* What you will do: Reproduce the whole listing below exactly.

* Supplied records:
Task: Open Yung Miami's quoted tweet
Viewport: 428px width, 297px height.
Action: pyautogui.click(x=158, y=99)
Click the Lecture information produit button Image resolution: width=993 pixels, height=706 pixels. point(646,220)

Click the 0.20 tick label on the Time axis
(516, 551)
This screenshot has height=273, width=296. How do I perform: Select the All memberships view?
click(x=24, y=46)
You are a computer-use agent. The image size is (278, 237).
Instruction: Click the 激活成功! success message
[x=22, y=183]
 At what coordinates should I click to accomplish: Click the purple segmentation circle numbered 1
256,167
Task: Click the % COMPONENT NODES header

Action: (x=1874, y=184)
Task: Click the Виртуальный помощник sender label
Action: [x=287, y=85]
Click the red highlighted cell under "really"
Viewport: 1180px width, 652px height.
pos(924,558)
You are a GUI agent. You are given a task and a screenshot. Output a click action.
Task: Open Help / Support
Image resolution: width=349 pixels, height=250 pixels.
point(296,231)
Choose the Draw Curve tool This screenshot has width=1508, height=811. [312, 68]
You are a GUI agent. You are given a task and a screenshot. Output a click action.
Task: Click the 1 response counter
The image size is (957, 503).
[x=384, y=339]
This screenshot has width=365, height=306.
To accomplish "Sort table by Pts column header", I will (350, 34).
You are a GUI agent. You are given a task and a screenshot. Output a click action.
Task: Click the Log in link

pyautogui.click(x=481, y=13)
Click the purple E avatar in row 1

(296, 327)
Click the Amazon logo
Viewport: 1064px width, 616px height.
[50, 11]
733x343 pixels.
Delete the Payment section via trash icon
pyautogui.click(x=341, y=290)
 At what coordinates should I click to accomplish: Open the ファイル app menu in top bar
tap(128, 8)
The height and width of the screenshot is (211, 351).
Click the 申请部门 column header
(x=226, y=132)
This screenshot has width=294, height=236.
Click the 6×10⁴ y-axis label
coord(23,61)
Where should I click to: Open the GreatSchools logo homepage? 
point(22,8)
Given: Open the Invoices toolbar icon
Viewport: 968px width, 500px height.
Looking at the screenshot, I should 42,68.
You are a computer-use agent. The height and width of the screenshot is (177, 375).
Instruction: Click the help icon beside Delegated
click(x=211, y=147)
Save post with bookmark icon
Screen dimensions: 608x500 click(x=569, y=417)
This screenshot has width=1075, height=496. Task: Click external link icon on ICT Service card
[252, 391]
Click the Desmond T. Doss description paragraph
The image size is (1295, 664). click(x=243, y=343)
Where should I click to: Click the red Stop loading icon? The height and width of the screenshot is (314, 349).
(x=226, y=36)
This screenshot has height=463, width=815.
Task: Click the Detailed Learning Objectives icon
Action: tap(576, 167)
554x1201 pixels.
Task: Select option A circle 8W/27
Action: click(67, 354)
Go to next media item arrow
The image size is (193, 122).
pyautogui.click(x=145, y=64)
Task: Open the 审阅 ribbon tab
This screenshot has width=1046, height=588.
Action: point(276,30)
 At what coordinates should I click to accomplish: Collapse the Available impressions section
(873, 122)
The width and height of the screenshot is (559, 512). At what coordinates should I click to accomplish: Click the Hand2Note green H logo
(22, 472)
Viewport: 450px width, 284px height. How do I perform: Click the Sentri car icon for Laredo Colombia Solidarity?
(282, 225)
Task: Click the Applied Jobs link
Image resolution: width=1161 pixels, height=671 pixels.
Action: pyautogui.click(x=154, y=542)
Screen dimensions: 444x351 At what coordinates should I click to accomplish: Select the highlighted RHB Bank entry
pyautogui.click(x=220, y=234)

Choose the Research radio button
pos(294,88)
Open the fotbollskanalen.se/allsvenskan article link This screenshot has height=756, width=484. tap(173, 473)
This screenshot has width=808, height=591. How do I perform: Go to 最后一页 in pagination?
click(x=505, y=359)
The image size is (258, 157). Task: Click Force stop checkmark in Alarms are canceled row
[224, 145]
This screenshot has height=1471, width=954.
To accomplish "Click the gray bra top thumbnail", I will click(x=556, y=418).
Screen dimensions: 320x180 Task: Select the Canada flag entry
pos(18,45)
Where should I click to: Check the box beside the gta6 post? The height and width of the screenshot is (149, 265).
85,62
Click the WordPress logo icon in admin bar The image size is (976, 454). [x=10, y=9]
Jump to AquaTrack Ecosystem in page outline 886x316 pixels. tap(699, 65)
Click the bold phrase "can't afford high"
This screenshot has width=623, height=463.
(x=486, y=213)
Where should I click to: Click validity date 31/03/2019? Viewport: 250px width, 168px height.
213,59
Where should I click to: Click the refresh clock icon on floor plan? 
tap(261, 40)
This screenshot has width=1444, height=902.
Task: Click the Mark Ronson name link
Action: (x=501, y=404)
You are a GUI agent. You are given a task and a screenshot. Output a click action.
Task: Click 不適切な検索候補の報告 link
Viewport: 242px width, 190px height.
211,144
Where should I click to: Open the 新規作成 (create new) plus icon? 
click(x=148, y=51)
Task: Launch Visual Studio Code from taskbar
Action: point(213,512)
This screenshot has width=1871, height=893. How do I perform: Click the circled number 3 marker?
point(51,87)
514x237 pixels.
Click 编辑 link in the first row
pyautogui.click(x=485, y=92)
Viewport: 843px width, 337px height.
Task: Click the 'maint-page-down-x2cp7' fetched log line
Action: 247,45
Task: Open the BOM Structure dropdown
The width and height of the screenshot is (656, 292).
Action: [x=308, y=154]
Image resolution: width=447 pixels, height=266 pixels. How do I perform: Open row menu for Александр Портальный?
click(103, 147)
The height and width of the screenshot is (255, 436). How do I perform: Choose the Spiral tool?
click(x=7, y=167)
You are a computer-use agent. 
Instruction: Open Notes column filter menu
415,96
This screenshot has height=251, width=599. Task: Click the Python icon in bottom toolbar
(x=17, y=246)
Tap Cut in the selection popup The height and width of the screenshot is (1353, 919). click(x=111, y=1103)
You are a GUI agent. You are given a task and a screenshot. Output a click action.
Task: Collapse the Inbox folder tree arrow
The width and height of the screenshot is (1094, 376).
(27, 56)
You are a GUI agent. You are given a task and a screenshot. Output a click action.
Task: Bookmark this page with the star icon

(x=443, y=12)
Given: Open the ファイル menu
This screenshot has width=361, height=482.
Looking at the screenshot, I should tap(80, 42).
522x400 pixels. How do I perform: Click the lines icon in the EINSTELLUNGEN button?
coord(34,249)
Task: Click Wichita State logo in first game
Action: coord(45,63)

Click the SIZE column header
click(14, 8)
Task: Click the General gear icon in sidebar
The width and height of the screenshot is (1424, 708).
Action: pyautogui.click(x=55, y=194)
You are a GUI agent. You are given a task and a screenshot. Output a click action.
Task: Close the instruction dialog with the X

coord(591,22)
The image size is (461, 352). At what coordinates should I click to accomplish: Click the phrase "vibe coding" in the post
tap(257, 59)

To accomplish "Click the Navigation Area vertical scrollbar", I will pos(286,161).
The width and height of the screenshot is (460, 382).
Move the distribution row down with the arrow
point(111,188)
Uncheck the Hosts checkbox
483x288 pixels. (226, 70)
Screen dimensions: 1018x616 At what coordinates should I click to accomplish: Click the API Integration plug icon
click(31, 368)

* Written response:
Task: Open Yung Miami's quoted tweet
Viewport: 428px width, 297px height.
Action: pyautogui.click(x=158, y=99)
Click the Lecture information produit button Image resolution: width=993 pixels, height=706 pixels. point(646,220)

Click the 0.20 tick label on the Time axis
(516, 551)
This screenshot has height=273, width=296. How do I perform: Select the All memberships view?
click(x=24, y=46)
You are a computer-use agent. The image size is (278, 237).
Instruction: Click the 激活成功! success message
[x=22, y=183]
 At what coordinates should I click to accomplish: Click the purple segmentation circle numbered 1
256,167
Task: Click the % COMPONENT NODES header

Action: (x=1874, y=184)
Task: Click the Виртуальный помощник sender label
Action: [x=287, y=85]
Click the red highlighted cell under "really"
Viewport: 1180px width, 652px height.
pos(924,558)
You are a GUI agent. You are given a task and a screenshot. Output a click action.
Task: Open Help / Support
Image resolution: width=349 pixels, height=250 pixels.
point(296,231)
Choose the Draw Curve tool This screenshot has width=1508, height=811. [312, 68]
You are a GUI agent. You are given a task and a screenshot. Output a click action.
Task: Click the 1 response counter
The image size is (957, 503).
[x=384, y=339]
This screenshot has width=365, height=306.
To accomplish "Sort table by Pts column header", I will (350, 34).
You are a GUI agent. You are given a task and a screenshot. Output a click action.
Task: Click the Log in link

pyautogui.click(x=481, y=13)
Click the purple E avatar in row 1

(296, 327)
Click the Amazon logo
Viewport: 1064px width, 616px height.
[50, 11]
733x343 pixels.
Delete the Payment section via trash icon
pyautogui.click(x=341, y=290)
 At what coordinates should I click to accomplish: Open the ファイル app menu in top bar
tap(128, 8)
The height and width of the screenshot is (211, 351).
Click the 申请部门 column header
(x=226, y=132)
This screenshot has width=294, height=236.
Click the 6×10⁴ y-axis label
coord(23,61)
Where should I click to: Open the GreatSchools logo homepage? 
point(22,8)
Given: Open the Invoices toolbar icon
Viewport: 968px width, 500px height.
Looking at the screenshot, I should 42,68.
You are a computer-use agent. The height and width of the screenshot is (177, 375).
Instruction: Click the help icon beside Delegated
click(x=211, y=147)
Save post with bookmark icon
Screen dimensions: 608x500 click(x=569, y=417)
This screenshot has width=1075, height=496. Task: Click external link icon on ICT Service card
[252, 391]
Click the Desmond T. Doss description paragraph
The image size is (1295, 664). click(x=243, y=343)
Where should I click to: Click the red Stop loading icon? The height and width of the screenshot is (314, 349).
(x=226, y=36)
This screenshot has height=463, width=815.
Task: Click the Detailed Learning Objectives icon
Action: tap(576, 167)
554x1201 pixels.
Task: Select option A circle 8W/27
Action: click(67, 354)
Go to next media item arrow
The image size is (193, 122).
pyautogui.click(x=145, y=64)
Task: Open the 审阅 ribbon tab
This screenshot has width=1046, height=588.
Action: point(276,30)
 At what coordinates should I click to accomplish: Collapse the Available impressions section
(873, 122)
The width and height of the screenshot is (559, 512). At what coordinates should I click to accomplish: Click the Hand2Note green H logo
(22, 472)
Viewport: 450px width, 284px height. How do I perform: Click the Sentri car icon for Laredo Colombia Solidarity?
(282, 225)
Task: Click the Applied Jobs link
Image resolution: width=1161 pixels, height=671 pixels.
Action: pyautogui.click(x=154, y=542)
Screen dimensions: 444x351 At what coordinates should I click to accomplish: Select the highlighted RHB Bank entry
pyautogui.click(x=220, y=234)

Choose the Research radio button
pos(294,88)
Open the fotbollskanalen.se/allsvenskan article link This screenshot has height=756, width=484. tap(173, 473)
This screenshot has width=808, height=591. How do I perform: Go to 最后一页 in pagination?
click(x=505, y=359)
The image size is (258, 157). Task: Click Force stop checkmark in Alarms are canceled row
[224, 145]
This screenshot has height=1471, width=954.
To accomplish "Click the gray bra top thumbnail", I will click(x=556, y=418).
Screen dimensions: 320x180 Task: Select the Canada flag entry
pos(18,45)
Where should I click to: Check the box beside the gta6 post? The height and width of the screenshot is (149, 265).
85,62
Click the WordPress logo icon in admin bar The image size is (976, 454). [x=10, y=9]
Jump to AquaTrack Ecosystem in page outline 886x316 pixels. tap(699, 65)
Click the bold phrase "can't afford high"
This screenshot has width=623, height=463.
(x=486, y=213)
Where should I click to: Click validity date 31/03/2019? Viewport: 250px width, 168px height.
213,59
Where should I click to: Click the refresh clock icon on floor plan? 
tap(261, 40)
This screenshot has width=1444, height=902.
Task: Click the Mark Ronson name link
Action: (x=501, y=404)
You are a GUI agent. You are given a task and a screenshot. Output a click action.
Task: Click 不適切な検索候補の報告 link
Viewport: 242px width, 190px height.
211,144
Where should I click to: Open the 新規作成 (create new) plus icon? 
click(x=148, y=51)
Task: Launch Visual Studio Code from taskbar
Action: point(213,512)
This screenshot has width=1871, height=893. How do I perform: Click the circled number 3 marker?
point(51,87)
514x237 pixels.
Click 编辑 link in the first row
pyautogui.click(x=485, y=92)
Viewport: 843px width, 337px height.
Task: Click the 'maint-page-down-x2cp7' fetched log line
Action: 247,45
Task: Open the BOM Structure dropdown
The width and height of the screenshot is (656, 292).
Action: [x=308, y=154]
Image resolution: width=447 pixels, height=266 pixels. How do I perform: Open row menu for Александр Портальный?
click(103, 147)
The height and width of the screenshot is (255, 436). How do I perform: Choose the Spiral tool?
click(x=7, y=167)
You are a computer-use agent. 
Instruction: Open Notes column filter menu
415,96
This screenshot has height=251, width=599. Task: Click the Python icon in bottom toolbar
(x=17, y=246)
Tap Cut in the selection popup The height and width of the screenshot is (1353, 919). click(x=111, y=1103)
You are a GUI agent. You are given a task and a screenshot. Output a click action.
Task: Collapse the Inbox folder tree arrow
The width and height of the screenshot is (1094, 376).
(27, 56)
You are a GUI agent. You are given a task and a screenshot. Output a click action.
Task: Bookmark this page with the star icon

(x=443, y=12)
Given: Open the ファイル menu
This screenshot has width=361, height=482.
Looking at the screenshot, I should tap(80, 42).
522x400 pixels. How do I perform: Click the lines icon in the EINSTELLUNGEN button?
coord(34,249)
Task: Click Wichita State logo in first game
Action: coord(45,63)

Click the SIZE column header
click(14, 8)
Task: Click the General gear icon in sidebar
The width and height of the screenshot is (1424, 708).
Action: pyautogui.click(x=55, y=194)
You are a GUI agent. You are given a task and a screenshot. Output a click action.
Task: Close the instruction dialog with the X

coord(591,22)
The image size is (461, 352). At what coordinates should I click to accomplish: Click the phrase "vibe coding" in the post
tap(257, 59)

To accomplish "Click the Navigation Area vertical scrollbar", I will pos(286,161).
The width and height of the screenshot is (460, 382).
Move the distribution row down with the arrow
point(111,188)
Uncheck the Hosts checkbox
483x288 pixels. (226, 70)
Screen dimensions: 1018x616 At what coordinates should I click to accomplish: Click the API Integration plug icon
click(31, 368)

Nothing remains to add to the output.